Jean-Christophe Laurence
La Presse

La Société de développement Angus projette de construire un immeuble de 15 étages à l'angle sud-ouest de la rue Sainte-Catherine et du boulevard Saint-Laurent. Ce gros projet de revitalisation, nommé «Quadrilatère Saint-Laurent», aura plusieurs impacts sur ce tronçon de la Main, qui fut jadis au coeur de la vie nocturne montréalaise. Si on se fie aux plans dévoilés par le promoteur, des institutions comme l'épicerie arabe Importations Main, le Montréal Pool Room et le Café Cléopâtre pourraient disparaître, pour faire place à de nouveaux commerces tendance, branchés et équitables.

Est-ce grave, docteur? La mémoire montréalaise est-elle en danger? Faut-il sauver ce qui reste du Red Light? À quelques jours des séances de consultations publiques qui commencent mercredi, historiens et spécialistes du patrimoine montréalais se prononcent. Mais leurs réponses ne vont pas toutes dans le même sens.

Pour Roxanne Arsenault, ambassadrice du Montréal kitsch et étudiante à la maîtrise en culture populaire, cela ne fait aucun doute: la fin du Red Light serait une petite mort pour Montréal. «Il y a comme une aura dans ce quartier, dit-elle. Ça a fait du chemin dans énormément de chansons, de livres ou de films.

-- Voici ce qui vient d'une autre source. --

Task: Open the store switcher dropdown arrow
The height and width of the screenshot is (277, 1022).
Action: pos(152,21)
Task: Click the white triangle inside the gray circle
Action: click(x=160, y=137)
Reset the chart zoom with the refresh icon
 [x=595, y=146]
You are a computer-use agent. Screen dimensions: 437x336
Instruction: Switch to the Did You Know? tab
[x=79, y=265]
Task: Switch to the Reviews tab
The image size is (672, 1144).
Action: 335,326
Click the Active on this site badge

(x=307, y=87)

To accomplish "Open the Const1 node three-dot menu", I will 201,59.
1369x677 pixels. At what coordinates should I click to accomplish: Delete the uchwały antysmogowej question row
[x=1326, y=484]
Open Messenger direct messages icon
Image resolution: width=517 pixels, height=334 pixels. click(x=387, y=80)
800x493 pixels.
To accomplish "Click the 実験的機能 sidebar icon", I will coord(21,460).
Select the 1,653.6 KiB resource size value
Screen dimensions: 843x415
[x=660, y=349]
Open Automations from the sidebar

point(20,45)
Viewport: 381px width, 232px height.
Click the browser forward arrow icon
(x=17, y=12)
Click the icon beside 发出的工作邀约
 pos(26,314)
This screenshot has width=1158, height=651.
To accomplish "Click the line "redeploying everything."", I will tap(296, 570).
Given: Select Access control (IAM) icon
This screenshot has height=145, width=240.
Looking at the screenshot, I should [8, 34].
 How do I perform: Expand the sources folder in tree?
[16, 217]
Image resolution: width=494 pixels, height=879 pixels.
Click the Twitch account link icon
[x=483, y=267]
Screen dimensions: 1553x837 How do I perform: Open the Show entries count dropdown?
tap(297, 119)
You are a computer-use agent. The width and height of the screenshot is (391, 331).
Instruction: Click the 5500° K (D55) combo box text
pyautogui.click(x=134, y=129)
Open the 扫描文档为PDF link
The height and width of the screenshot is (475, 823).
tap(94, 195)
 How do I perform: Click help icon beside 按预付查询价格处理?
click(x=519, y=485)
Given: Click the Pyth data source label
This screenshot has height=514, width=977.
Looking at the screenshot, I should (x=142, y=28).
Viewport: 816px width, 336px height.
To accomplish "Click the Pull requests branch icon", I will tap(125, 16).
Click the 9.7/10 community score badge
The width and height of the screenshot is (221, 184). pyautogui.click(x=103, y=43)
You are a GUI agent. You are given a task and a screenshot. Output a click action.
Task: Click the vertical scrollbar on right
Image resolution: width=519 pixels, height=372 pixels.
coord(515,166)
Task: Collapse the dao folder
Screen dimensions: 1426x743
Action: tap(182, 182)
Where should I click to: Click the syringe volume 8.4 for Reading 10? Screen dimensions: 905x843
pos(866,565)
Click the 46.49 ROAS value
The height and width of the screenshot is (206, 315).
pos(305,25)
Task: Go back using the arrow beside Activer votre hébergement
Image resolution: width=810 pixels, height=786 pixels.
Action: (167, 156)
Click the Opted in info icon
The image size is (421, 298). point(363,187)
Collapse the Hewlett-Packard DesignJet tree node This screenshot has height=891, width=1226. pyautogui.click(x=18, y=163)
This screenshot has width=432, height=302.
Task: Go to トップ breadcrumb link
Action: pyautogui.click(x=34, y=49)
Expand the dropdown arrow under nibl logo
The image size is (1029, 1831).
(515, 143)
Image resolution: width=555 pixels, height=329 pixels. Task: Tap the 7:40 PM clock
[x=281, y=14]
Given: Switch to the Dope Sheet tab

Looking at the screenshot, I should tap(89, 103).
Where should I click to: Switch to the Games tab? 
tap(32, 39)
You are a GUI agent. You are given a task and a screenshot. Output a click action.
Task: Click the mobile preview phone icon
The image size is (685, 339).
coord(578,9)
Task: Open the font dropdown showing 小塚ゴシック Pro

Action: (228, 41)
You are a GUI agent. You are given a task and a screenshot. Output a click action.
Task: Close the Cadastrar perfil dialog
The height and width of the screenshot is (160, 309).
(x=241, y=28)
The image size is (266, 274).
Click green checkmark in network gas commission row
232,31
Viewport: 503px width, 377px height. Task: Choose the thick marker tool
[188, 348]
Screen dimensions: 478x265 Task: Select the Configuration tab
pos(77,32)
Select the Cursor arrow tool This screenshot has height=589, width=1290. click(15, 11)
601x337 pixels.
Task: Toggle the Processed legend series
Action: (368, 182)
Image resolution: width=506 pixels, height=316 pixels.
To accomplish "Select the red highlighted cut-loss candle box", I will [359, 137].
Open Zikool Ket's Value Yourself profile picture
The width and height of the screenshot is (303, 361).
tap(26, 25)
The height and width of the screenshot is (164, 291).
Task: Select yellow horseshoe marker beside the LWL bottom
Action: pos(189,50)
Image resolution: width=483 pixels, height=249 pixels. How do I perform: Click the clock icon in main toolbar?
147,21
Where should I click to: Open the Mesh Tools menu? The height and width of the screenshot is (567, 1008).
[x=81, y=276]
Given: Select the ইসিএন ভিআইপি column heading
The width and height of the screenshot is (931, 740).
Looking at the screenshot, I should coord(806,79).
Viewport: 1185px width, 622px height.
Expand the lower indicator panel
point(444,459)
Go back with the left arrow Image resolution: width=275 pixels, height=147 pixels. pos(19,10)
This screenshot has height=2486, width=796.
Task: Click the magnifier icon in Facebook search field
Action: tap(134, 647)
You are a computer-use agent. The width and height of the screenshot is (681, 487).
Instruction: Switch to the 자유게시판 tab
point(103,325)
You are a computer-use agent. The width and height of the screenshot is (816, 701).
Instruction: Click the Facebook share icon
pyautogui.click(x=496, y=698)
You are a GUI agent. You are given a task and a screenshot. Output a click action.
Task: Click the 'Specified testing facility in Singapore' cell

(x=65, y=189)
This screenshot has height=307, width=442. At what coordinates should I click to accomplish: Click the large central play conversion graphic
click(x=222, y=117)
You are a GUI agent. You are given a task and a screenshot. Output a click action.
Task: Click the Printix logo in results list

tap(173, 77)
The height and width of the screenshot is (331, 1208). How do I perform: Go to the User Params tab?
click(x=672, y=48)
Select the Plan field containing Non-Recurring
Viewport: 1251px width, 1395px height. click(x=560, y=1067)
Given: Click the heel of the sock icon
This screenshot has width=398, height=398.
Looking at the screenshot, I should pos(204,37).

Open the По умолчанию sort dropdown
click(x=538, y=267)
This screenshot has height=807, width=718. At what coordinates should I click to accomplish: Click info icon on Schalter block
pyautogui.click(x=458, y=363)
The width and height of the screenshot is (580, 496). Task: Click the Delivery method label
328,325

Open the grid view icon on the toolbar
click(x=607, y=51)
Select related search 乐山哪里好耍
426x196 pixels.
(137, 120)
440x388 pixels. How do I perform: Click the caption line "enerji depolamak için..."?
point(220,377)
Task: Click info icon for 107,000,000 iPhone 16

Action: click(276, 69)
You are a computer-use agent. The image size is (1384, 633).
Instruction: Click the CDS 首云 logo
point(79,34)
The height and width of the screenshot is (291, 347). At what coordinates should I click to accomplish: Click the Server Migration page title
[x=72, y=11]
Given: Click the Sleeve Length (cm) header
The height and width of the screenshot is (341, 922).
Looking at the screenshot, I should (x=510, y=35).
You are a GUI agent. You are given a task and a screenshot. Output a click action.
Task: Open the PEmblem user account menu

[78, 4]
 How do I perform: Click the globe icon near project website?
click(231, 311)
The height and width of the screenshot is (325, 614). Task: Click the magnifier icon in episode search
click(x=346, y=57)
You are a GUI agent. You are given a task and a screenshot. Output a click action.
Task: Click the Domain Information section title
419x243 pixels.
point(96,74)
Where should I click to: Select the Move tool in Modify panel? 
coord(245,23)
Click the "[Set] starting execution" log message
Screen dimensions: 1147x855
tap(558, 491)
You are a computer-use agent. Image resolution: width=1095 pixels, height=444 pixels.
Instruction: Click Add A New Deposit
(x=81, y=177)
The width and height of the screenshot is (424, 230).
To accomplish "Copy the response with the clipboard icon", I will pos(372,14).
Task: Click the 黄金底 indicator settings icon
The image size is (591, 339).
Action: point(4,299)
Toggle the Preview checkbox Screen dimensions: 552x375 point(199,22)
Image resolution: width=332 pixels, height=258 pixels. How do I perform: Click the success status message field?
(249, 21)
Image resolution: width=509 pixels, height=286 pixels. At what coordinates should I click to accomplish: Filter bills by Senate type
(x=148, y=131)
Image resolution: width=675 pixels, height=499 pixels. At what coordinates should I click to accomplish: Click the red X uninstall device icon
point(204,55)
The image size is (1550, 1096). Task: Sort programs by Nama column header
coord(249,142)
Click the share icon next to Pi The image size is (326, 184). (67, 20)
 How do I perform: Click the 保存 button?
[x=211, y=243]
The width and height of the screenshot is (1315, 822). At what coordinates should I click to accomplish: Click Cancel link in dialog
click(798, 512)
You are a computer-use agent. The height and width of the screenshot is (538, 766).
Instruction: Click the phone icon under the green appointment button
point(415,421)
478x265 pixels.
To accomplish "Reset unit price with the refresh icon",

Je ne pense pas qu'on peut simplement le raser et le remettre à neuf.»

Dinu Bumbaru, d'Héritage Montréal, est du même avis et admet que le dossier est délicat. «C'est un endroit très sensible dont on ne peut nier l'authenticité et le caractère déglingué», résume-t-il. Échaudé par la récente perte du mythique Ben's Delicatessen, M. Bumbaru se dit particulièrement préoccupé par l'avenir du Montreal Pool Room, incontournable du hot-dog montréalais depuis 1912, devenu avec le temps un «élément de fantaisie et de poésie montréalaise».

Le problème, selon lui, c'est qu'on ne met pas si facilement l'histoire dans un bocal, surtout quand il s'agit de commerces vivants. La solution serait peut-être d'intégrer ces «fragments de Red Light» aux nouveaux projets de mise en valeur. Mais tout le défi, dit-il, serait d'en perpétuer l'âme et pas seulement les vitrines. «Il ne faut pas que ça devienne une simple carte postale», souligne M. Bumbaru.

Auteur du livre Saint-Laurent: la Main de Montréal (Septentrion), Pierre Anctil se fait plus tranchant. Oui, ces vestiges d'une époque ont déjà eu leur place sur la Main. Mais ce n'est plus le cas aujourd'hui. Avec le boulevard Saint-Laurent qui se transforme et qui évolue, il serait temps de passer à autre chose.

«Pourquoi maintenir en vie des commerces qui ont fait leur temps? Le boulevard Saint-Laurent n'est pas un musée. C'est un organisme vivant qui ne cesse de changer depuis trois siècles. En ce sens-là, il est normal que certaines choses disparaissent.»

«D'accord. Mais est-ce que l'évolution doit impliquer l'épuration et l'aseptisation du boulevard? demande Roxanne Arsenault, en évoquant les futurs projets d'Angus. En faisant disparaître des lieux mythiques comme Importations Main, Montreal Pool Room ou le Café Cléopâtre, ce n'est pas seulement la mémoire qu'on efface. C'est toute une diversité culturelle et sociale qu'on va perdre. Et c'est cette diversité qui fait la valeur de la Main. Pourquoi ne pas essayer de faire cohabiter tout ça?»

Un compromis est-il possible? L'ancien et le nouveau pourraient-ils cohabiter? De ce côté, ça se présente plutôt mal.

À entendre Christian Yaccarini, responsable du projet chez Angus, pas besoin de conserver un quartier quand on peut tout bonnement exploiter sa mémoire.

«Il y a beaucoup de mythes entourant le boulevard Saint-Laurent, mais disons-le, ça n'a jamais été un endroit pour les sorties en famille, soutient M. Yaccarini. Certainement pas maintenant, pas plus que lorsque c'était un secteur louche. On veut redonner le goût aux Montréalais d'y aller, qu'ils s'y retrouvent et le redécouvrent. On travaille aussi sur un centre d'interprétation qui rappellera l'histoire du Red Light.»

Pourra-t-on y manger des hot-dogs à 99 cents? Ça reste à voir.